The Homesman (2014)
7/10
a dark bleak, grimy Western with soul and strong performances
25 March 2015
The Homesman, about a 31 year old (un-married/childless) woman (Hilary Swank) who takes up the challenge of bringing three crazed women across the Nebraska plains over five weeks with the help of a deserter-drifter left for dead (Jones), is in some ways meant to be a real Feminist Western (with a capital 'F'), and not in the way that a silly work like The Quick and the Dead was with Sharon Stone. Here, it's much more about depicting a time and place that was quite bleak and desolate and, in some spaces, without much hope. Ultimately Tommy Lee Jones, through the novel it's based on, sees a little more light at the end of the tunnel for his protagonist than, say, Eastwood did in Unforgiven. But it's a combination of things it's about, and emotionally the film does work quite well, in particular in the relationship that unfolds between the two leads.
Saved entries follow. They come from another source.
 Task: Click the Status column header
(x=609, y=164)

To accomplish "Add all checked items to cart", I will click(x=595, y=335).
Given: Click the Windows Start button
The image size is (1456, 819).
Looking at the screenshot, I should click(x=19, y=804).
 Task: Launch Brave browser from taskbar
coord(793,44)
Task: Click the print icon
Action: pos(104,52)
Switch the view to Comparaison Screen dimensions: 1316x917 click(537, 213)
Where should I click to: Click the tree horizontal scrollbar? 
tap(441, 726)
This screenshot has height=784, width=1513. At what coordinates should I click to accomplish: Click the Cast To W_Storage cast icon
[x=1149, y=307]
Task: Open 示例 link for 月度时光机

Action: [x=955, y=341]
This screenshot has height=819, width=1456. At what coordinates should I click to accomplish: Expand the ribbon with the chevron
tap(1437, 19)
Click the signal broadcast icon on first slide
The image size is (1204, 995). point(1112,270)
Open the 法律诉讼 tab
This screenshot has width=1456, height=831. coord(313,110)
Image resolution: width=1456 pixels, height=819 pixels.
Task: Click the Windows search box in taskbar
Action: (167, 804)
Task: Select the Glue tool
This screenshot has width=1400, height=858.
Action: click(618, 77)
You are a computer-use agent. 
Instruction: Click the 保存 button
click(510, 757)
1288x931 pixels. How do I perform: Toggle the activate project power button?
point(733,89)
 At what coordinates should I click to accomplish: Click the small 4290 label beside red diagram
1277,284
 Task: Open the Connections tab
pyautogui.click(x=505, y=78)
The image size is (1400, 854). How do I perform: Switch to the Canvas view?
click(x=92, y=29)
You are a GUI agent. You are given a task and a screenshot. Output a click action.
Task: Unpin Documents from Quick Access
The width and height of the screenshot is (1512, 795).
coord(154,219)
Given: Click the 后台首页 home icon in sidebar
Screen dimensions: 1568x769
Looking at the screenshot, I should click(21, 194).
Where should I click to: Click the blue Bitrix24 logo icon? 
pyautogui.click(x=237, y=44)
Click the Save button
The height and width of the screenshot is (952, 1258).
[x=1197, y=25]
If you're curious to see a western that has the love of the plains of the West visually speaking ala Ford, but has the dark contours of someone like Mann - and added to that those super dirty production designs and character realizations from Spaghetti Westerns - this might be it, at least up to a point. It's so unrelentingly dark in how it looks on at the deteriorating mental states of these women, and the desperation in the journey for Jones and Swanks' characters, that the few moments of humor are rather surprising - and welcome - especially when Jones first appears to Swank on the noose and the horse. It's the kind of scene that shows this actor, well into his 60's and pushing 70, trying something new in a performance (if only for a scene or two).

It's got a cast that is practically distracting for the who's who that shows up, mostly for one scene a piece: James Spader, Tim Blake Nelson, John Lithgow, William Fichtner, Meryl Streep (!) and Hailee Steinfeld (who appears almost to have wandered from the True Grit set to this one). There's so much going for the Homesman that it's a shame the script is uneven, and there's a plot twist two thirds of the way through that is sort of explained but not at all at the same time, and it leaves the film with a gaping tragedy that can never quite be filled. Interestingly, if you watch the behind the scenes on the blu-ray one of the screenwriters mentions the book left things unexplained as well. That might be fine in the book - or perhaps more was explained in other ways - but it still doesn't work, and what Jones goes for in awe-inspiring shots he leaves behind with some muddled story beats.

Nevertheless, The Homesman is a good Western, a solid western digging into the roots of the genre and mixing the unsavory and horrifying (not like a horror movie, just some repellant images at times, but for a point), though whether one will want to return to it like other, better Westerns is another story. It's the kind of picture I can't put down for its artistry, even if things can be looked at more critically, which may explain why it didn't find its way through the End-of-Awards-time (albeit it was accepted at Cannes).